Defining a Service
A service is a discrete piece of functionality that provides value and is wholly owned by one team.
At PagerDuty, we think about a service as a discrete piece of functionality that provides value and that is wholly owned by a team. Our definition is this specific because it refers to an infrastructure composed of distinct services that are written as separate pieces of code, but it also applies to parts of our monolithic codebase, and even to external tools. With that universality in mind, we find this definition to be particularly helpful regardless of your current architectural model, and we encourage its use.
For your organization, a key first step is to come to a shared understanding of the boundaries of a given service and to figure out who its key stakeholders are. If there are multiple teams contributing, maintaining, and supporting the given service, understanding the boundaries and stakeholders becomes even more important.
Take the following steps to help create that shared understanding:
Define the team that will own the service. Start by considering who is responsible for the service you are defining. A service should be wholly owned by the team that will be supporting it via an on-call rotation. If multiple teams share responsibility for a service, it's better to split that service up into separate services (if possible). Some organizations call this "service mitosis"—splitting one cell into two separate cells, each looking very similar to the former whole. There are several methods for deciding how to separate services like, for example, splitting them up based on team size or volume of code they manage. You can read more about how we did that at PagerDuty.

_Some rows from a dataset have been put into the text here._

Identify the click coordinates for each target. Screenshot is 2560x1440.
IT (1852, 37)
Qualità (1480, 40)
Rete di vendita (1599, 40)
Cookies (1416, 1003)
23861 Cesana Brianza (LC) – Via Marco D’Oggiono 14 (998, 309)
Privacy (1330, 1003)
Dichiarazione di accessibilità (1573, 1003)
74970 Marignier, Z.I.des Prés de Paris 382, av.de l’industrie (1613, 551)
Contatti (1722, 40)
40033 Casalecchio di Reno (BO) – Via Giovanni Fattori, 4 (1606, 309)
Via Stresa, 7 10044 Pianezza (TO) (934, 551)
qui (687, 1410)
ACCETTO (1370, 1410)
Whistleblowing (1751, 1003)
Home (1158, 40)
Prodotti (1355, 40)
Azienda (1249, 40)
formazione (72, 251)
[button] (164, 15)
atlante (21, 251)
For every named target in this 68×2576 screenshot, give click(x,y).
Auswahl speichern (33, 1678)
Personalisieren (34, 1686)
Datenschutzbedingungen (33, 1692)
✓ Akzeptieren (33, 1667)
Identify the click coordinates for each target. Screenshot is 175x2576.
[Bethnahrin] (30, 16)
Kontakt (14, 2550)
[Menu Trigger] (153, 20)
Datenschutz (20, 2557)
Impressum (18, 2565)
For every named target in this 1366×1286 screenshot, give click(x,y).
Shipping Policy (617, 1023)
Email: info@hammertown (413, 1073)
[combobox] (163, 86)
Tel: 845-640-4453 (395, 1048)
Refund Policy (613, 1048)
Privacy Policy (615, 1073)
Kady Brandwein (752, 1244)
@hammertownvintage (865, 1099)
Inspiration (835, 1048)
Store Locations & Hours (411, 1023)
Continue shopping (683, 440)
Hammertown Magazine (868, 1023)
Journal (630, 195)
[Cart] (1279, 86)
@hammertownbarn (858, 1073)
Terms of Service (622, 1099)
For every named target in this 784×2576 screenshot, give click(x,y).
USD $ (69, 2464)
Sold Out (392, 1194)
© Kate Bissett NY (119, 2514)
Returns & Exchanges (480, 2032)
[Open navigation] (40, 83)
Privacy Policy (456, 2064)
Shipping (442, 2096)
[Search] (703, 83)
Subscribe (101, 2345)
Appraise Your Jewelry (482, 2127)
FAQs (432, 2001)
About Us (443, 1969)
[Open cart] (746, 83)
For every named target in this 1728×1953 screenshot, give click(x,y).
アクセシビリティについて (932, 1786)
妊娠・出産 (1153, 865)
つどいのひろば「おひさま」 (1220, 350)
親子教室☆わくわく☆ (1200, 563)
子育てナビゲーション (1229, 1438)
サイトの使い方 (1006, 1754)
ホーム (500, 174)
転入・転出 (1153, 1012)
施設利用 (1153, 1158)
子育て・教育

Set up the on-call rotation for this service. Ensure that the people on the team share responsibility for ensuring availability of the service in production. Create on-call schedules that rotate individuals and back-up responders on a regular cadence, as well as policies that include escalation contacts.
Ensure the team is sized correctly. Services should be set up granularly enough so that the members of that team are able to quickly help identify the source of problems. This can apply to creating a service with a scope so large that the knowledge necessary to support it is beyond what's contained within the team. But it also applies to scoping a team in a way that is too small. For example, if two microservices effectively behave as one, and fixing a problem on one means also fixing it on another, then it might make sense to combine them.
If you have a monolith, consider how you will address on-call responsibilities for it. Monoliths tend to be the cause of a lot of incidents, both actionable and non-actionable. If one team owns the monolith, they usually don't own any other services unless the on-call load for the monolith is low.
If multiple teams share responsibility for the monolith, consider gradually identifying different sources of functionality and routing those alerts to teams that have the right context. Although the monolith shares the same code base, each logical source of functionality you identify can be considered its own service. That logical service can be represented as a different service for your documentation, runbooks, and wikis, along with your on-call ownership in PagerDuty.
What About Dependencies?#
Don't worry about dependencies between services at the beginning—focus instead on whether something represents something you and your team are responsible for. You can add dependencies, relationships, and more after you sort out what a service means for your organization.